I’ve been hearing about The Black Dike since before I’d even swung my first ice tool. It’s a fabled ice route on Cannon Cliff in New Hampshire that’s name conjures mental images of a pirate ship. It follows a line up such an obvious feature it is easy to describe its position even to non-climbers. As one would drive up I-93 through Franconia Notch and stare out the left side of your car window at the rock that used to feature The Old Man of the Mountain, the mile-long cliff has a dramatic gash on the southern or left end. In the furthest recess of this gash lies a thin frozen waterfall of ice still considered one of the proudest routes in Northeast climbing history for over 40 years since its first ascent by John Bouchard in 1971.

Myself shamelessly posed with Cannon Cliff as a backdrop. The Black Dike is obscured slightly by trees on the left of the photo.

With six seasons of ice behind me I finally felt ready to tackle this winter test-piece. My first few days of this unreasonably warm season had been spent in Huntington Ravine on Mt. Washington climbing the little bit of moderate ice available. With those days as my warm up and reports of good conditions on the Dike, all I needed was a free day and a willing partner. Everything came together on a balmy Thursday in January with my friend Tom. We had roped up together on plenty of rock routes last year but this would be our first ice route together. Tom had climbed the Dike on a few occasions but never lead the challenging second pitch. He gave me all the leads which I graciously accepted although I knew I had my work cut out for me.

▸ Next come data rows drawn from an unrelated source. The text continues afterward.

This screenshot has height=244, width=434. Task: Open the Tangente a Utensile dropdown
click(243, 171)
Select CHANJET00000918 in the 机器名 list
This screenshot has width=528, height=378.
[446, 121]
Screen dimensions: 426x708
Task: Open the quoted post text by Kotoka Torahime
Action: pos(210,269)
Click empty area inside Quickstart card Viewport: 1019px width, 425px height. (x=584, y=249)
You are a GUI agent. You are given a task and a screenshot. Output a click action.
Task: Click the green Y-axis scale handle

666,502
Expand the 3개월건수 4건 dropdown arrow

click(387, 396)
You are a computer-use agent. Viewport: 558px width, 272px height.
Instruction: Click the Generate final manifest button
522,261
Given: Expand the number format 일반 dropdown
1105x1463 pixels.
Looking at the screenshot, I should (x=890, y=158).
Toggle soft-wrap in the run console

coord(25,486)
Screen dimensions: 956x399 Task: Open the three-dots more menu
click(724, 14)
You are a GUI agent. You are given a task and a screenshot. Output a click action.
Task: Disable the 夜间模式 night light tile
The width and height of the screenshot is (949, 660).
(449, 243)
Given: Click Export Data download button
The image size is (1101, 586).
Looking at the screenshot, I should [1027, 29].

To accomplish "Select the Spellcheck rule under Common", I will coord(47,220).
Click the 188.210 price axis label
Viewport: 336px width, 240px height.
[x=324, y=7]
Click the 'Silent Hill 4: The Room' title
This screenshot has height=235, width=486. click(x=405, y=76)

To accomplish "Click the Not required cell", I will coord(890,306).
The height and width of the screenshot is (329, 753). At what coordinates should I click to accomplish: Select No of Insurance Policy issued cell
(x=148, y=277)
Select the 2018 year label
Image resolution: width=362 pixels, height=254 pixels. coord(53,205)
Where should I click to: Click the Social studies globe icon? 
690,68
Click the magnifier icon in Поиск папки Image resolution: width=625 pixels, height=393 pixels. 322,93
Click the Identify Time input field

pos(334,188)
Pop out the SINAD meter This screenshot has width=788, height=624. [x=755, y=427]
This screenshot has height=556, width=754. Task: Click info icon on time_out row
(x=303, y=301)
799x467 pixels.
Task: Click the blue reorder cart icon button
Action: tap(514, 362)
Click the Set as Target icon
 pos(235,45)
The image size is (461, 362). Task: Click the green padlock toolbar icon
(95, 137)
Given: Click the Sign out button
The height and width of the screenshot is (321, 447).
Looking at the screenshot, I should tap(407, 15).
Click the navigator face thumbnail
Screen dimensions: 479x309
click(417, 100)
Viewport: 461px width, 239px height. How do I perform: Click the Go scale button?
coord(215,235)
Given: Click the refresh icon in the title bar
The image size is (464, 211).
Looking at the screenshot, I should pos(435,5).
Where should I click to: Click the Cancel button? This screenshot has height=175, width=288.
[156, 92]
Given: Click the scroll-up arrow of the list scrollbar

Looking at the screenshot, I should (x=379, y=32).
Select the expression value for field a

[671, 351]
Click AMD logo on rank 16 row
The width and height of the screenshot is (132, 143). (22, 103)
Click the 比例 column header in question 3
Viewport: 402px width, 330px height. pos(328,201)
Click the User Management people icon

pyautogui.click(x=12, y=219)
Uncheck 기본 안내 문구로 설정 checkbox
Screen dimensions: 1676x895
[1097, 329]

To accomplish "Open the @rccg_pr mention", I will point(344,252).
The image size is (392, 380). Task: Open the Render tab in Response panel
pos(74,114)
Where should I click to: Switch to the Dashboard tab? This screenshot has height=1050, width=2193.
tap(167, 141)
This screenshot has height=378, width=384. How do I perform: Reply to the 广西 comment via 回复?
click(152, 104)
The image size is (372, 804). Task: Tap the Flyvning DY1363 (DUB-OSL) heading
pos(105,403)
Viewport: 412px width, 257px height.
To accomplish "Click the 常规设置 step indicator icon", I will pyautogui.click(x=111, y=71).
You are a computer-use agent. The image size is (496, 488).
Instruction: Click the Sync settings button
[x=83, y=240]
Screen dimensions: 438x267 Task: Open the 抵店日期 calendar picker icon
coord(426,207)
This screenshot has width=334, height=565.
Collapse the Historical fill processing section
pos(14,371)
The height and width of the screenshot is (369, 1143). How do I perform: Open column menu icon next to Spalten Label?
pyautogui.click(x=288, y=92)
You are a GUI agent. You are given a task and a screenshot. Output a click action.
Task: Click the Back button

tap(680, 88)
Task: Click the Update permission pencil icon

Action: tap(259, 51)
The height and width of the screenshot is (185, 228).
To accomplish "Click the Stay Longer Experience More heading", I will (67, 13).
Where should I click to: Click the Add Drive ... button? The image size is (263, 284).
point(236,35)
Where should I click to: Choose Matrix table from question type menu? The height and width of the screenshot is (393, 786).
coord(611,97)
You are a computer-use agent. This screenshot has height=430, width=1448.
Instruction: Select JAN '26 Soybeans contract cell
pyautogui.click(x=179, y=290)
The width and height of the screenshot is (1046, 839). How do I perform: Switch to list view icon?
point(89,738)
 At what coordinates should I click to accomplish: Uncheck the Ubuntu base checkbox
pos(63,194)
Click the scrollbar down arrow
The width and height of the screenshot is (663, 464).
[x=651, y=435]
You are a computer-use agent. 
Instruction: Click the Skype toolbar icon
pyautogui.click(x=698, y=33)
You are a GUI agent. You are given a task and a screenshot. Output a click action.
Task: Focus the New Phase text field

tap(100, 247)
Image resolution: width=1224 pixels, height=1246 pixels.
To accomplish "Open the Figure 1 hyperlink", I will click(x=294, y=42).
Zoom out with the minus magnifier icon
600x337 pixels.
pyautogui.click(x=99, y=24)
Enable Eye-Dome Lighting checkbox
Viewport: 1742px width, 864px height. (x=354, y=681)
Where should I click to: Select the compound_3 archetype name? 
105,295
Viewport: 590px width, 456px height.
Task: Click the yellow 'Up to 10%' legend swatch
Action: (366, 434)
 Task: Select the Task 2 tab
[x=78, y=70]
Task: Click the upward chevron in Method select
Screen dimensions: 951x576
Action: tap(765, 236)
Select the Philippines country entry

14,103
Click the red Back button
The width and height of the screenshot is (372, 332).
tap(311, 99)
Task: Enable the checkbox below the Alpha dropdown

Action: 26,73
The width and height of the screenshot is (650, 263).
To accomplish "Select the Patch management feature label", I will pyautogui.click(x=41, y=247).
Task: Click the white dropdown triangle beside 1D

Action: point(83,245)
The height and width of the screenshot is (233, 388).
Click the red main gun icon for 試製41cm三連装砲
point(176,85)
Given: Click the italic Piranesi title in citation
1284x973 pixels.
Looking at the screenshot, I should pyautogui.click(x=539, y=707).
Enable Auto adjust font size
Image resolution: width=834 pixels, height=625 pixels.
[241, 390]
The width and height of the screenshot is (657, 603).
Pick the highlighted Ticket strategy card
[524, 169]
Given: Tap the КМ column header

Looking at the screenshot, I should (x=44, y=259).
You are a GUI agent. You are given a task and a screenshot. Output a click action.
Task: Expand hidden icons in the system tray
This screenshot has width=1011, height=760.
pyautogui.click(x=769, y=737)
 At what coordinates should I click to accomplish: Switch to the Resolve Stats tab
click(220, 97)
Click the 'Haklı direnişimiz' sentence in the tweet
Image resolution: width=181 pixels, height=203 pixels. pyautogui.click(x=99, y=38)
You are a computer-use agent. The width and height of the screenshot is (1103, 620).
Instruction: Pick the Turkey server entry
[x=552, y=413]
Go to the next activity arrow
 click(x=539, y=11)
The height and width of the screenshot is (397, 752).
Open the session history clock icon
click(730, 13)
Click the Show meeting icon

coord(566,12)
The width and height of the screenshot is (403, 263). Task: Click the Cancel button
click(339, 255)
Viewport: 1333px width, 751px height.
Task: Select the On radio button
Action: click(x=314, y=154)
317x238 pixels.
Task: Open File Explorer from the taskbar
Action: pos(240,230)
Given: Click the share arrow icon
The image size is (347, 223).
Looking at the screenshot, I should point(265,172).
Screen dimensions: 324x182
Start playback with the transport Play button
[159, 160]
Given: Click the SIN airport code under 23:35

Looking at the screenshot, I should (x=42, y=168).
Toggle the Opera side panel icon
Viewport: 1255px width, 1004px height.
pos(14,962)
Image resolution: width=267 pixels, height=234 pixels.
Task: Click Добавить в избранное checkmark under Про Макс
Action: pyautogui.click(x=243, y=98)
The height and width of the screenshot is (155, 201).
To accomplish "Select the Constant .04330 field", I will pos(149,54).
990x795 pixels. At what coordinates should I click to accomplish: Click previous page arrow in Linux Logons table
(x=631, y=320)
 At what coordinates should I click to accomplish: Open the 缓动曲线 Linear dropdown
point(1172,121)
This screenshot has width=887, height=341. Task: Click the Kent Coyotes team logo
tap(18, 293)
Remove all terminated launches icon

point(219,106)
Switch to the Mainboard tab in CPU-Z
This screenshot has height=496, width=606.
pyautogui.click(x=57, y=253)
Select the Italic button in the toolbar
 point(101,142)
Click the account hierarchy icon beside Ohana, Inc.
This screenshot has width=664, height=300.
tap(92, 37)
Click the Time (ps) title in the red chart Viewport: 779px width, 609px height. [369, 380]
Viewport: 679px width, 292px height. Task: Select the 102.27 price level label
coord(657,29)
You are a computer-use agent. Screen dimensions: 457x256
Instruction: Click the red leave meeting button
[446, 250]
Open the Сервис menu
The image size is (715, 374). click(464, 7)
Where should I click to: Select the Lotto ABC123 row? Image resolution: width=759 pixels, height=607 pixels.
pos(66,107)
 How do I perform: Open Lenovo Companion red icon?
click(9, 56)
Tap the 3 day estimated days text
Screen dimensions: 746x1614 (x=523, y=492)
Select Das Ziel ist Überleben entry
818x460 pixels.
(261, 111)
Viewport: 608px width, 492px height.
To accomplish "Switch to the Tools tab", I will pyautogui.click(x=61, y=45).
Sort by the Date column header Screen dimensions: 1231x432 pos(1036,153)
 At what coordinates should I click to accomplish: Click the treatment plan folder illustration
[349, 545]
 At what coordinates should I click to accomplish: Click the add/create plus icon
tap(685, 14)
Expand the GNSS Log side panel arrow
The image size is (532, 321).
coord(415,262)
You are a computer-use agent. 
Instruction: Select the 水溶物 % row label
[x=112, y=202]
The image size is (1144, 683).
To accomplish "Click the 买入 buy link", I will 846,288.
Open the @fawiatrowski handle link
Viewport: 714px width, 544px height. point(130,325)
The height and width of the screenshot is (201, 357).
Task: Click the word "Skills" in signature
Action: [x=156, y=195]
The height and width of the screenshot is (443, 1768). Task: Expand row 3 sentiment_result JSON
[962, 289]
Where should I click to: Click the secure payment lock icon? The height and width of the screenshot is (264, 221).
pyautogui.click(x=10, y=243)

The Black Dike in the shadow of the Whitney-Gilman Ridge viewed from the approach.

We met up in Southern NH and arrived at the parking at 7AM hoping to be the first at the cliff, but we were not the earliest bird that day. We could see a party of two roping up at the base of the route from our car. We decided to wait around until they got far enough up the route for us to hike up and start as they were finishing. Unfortunately another two groups showed up around 8AM and forced us from our warm car and 80’s music in order to claim our spot in line. We hiked up and waited in the sun for another couple hours only shivering slightly from the wind. Finally we were able to start at about noon. I raced up the first pitch of relatively easy ice to get my blood flowing again and warm myself up. Tom followed me quickly and it was now time for the crux of the route.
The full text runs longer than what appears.